07 October 2022

CLECAT WELCOMES ADOPTION OF TRAN REPORTS ON AFIR AND FUEL EU MARITIME

On 3 October, the European Parliament’s TRAN Committee adopted its report on the proposals for the Alternative Fuels Infrastructure Regulation (AFIR) and FuelEU Maritime. CLECAT welcomes the adoption of the report by TRAN MEPs as an important step toward the deployment of much-needed charging and alternative refuelling infrastructure, as well as concrete emissions reduction from the maritime sector.
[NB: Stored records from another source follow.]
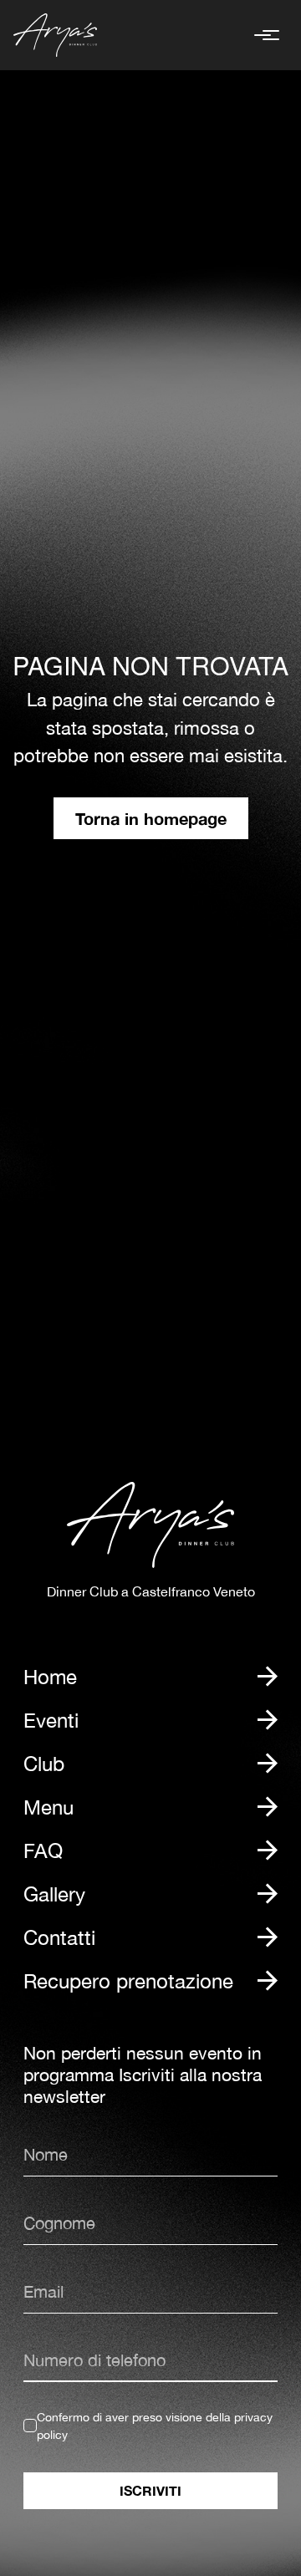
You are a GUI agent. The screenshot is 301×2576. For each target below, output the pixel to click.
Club (43, 1763)
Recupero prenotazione (128, 1981)
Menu (48, 1807)
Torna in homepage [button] (151, 818)
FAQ (43, 1850)
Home (50, 1676)
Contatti (59, 1937)
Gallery (54, 1894)
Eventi (51, 1720)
On the AFIR proposal, MEPs agreed to set minimum mandatory national targets for the deployment of alternative fuels infrastructure and to ask EU countries to present their plan by 2024 on how to achieve it. Electric charging infrastructure for heavy-duty vehicles would be deployed every 60 km along the core TEN-T network by 2026, with increasing requirements on the required power output by 2030. MEPs also moved forward target requirements on charging stations in Safe and Secure Truck Parking Areas (SSTPAs) from 2031 to 2028 and strengthened hydrogen refuelling infrastructure targets (every 100 km as opposed to 150 km in the Commission proposal).

On FuelEU Maritime, the TRAN committee strengthened the requirements GHG emission reductions from ships, starting form 2% by 2025, 20% as of 2035 and 80% as of 2050 (Commission proposed a 13% and 75% reduction). This would apply for ships above a gross tonnage of 5000, to all energy used on board in or between EU ports, and to 50% of energy used on voyages where the departure or arrival port is outside of the EU.

CLECAT regrets that the scope of ships covered by the proposed Regulation has not be extended to cover ships above 400 GT, as it is the case for the EP position on the EU ETS file. Earlier in September, CLECAT together with 5 other organisations sent a letter to key MEPs calling on lowering the threshold to create clear incentives for the decarbonisation of all kinds of ships and ramp-up the uptake of sustainable maritime fuels.

Both files will be voted at the next EP plenary session on 17-20 October, before entering into interinstitutional negotiations with the Council which adopted its positions on these files early June.